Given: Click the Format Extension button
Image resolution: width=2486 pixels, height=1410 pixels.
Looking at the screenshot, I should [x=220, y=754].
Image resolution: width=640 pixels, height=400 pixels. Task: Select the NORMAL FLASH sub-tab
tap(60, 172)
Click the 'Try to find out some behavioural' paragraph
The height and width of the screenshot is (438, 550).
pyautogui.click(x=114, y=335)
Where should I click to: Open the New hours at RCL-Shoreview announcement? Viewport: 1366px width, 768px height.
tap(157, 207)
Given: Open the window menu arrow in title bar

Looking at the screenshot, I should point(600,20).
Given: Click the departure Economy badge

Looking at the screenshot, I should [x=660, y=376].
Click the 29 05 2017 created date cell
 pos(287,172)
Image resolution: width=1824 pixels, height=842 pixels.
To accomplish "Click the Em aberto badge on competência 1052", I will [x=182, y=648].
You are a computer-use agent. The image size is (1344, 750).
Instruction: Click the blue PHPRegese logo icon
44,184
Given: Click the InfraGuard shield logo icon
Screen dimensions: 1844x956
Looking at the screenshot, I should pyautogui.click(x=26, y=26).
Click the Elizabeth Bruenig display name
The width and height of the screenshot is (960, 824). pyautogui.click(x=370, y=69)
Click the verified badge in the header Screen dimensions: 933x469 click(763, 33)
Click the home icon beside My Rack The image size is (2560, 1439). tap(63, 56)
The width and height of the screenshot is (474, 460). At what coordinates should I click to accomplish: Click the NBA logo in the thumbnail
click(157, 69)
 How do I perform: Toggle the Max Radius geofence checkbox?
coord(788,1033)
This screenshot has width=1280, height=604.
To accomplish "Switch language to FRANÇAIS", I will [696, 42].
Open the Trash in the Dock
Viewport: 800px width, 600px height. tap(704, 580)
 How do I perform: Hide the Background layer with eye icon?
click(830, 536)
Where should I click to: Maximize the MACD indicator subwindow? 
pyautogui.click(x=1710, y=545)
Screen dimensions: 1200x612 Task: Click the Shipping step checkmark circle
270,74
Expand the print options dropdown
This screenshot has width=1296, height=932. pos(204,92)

◆ WHAT IS EXPECTED:
Copy all of the material above without any changes.

◆ FULL RESPONSE:
Given: Click the Format Extension button
Image resolution: width=2486 pixels, height=1410 pixels.
Looking at the screenshot, I should [x=220, y=754].
Image resolution: width=640 pixels, height=400 pixels. Task: Select the NORMAL FLASH sub-tab
tap(60, 172)
Click the 'Try to find out some behavioural' paragraph
The height and width of the screenshot is (438, 550).
pyautogui.click(x=114, y=335)
Where should I click to: Open the New hours at RCL-Shoreview announcement? Viewport: 1366px width, 768px height.
tap(157, 207)
Given: Open the window menu arrow in title bar

Looking at the screenshot, I should point(600,20).
Given: Click the departure Economy badge

Looking at the screenshot, I should [x=660, y=376].
Click the 29 05 2017 created date cell
 pos(287,172)
Image resolution: width=1824 pixels, height=842 pixels.
To accomplish "Click the Em aberto badge on competência 1052", I will [x=182, y=648].
You are a computer-use agent. The image size is (1344, 750).
Instruction: Click the blue PHPRegese logo icon
44,184
Given: Click the InfraGuard shield logo icon
Screen dimensions: 1844x956
Looking at the screenshot, I should pyautogui.click(x=26, y=26).
Click the Elizabeth Bruenig display name
The width and height of the screenshot is (960, 824). pyautogui.click(x=370, y=69)
Click the verified badge in the header Screen dimensions: 933x469 click(763, 33)
Click the home icon beside My Rack The image size is (2560, 1439). tap(63, 56)
The width and height of the screenshot is (474, 460). At what coordinates should I click to accomplish: Click the NBA logo in the thumbnail
click(157, 69)
 How do I perform: Toggle the Max Radius geofence checkbox?
coord(788,1033)
This screenshot has width=1280, height=604.
To accomplish "Switch language to FRANÇAIS", I will [696, 42].
Open the Trash in the Dock
Viewport: 800px width, 600px height. tap(704, 580)
 How do I perform: Hide the Background layer with eye icon?
click(830, 536)
Where should I click to: Maximize the MACD indicator subwindow? 
pyautogui.click(x=1710, y=545)
Screen dimensions: 1200x612 Task: Click the Shipping step checkmark circle
270,74
Expand the print options dropdown
This screenshot has width=1296, height=932. pos(204,92)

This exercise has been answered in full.